GIVEN PROBLEM:
Arrange every line of the data below as a numbered list, omitting blank lines and leaving out the pictures.

GIVEN RECORDS:
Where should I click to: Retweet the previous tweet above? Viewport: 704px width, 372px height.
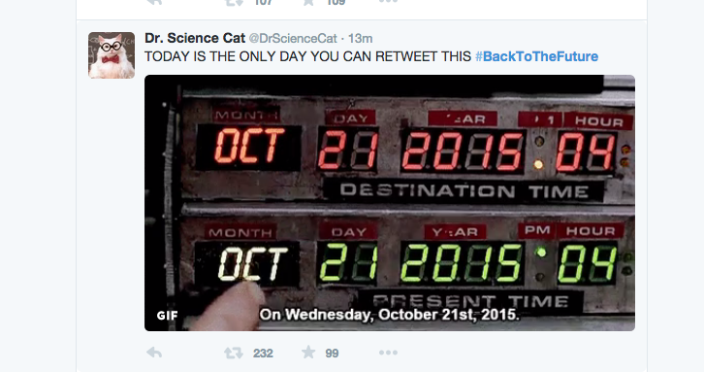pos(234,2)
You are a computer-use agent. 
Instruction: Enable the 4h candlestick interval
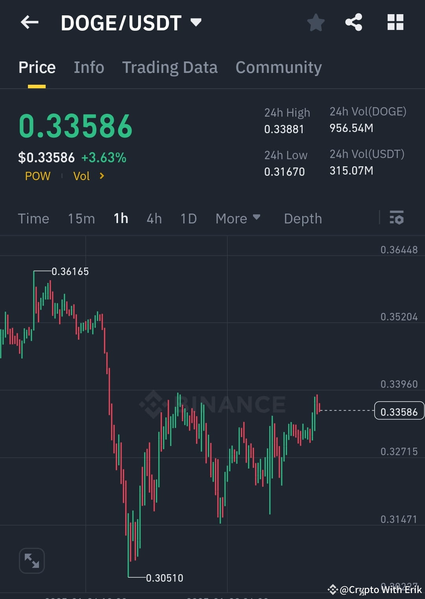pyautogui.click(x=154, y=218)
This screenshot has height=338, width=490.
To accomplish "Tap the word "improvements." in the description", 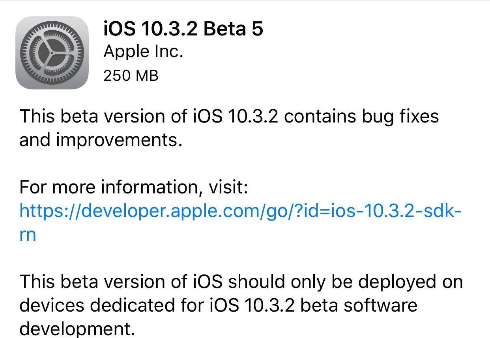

THE RESULT:
1. Where should I click to: Retweet the previous tweet above? Viewport: 704px width, 372px height.
2. pos(234,2)
3. You are a computer-use agent. 
4. Instruction: Enable the 4h candlestick interval
5. pyautogui.click(x=154, y=218)
6. This screenshot has height=338, width=490.
7. To accomplish "Tap the word "improvements." in the description", 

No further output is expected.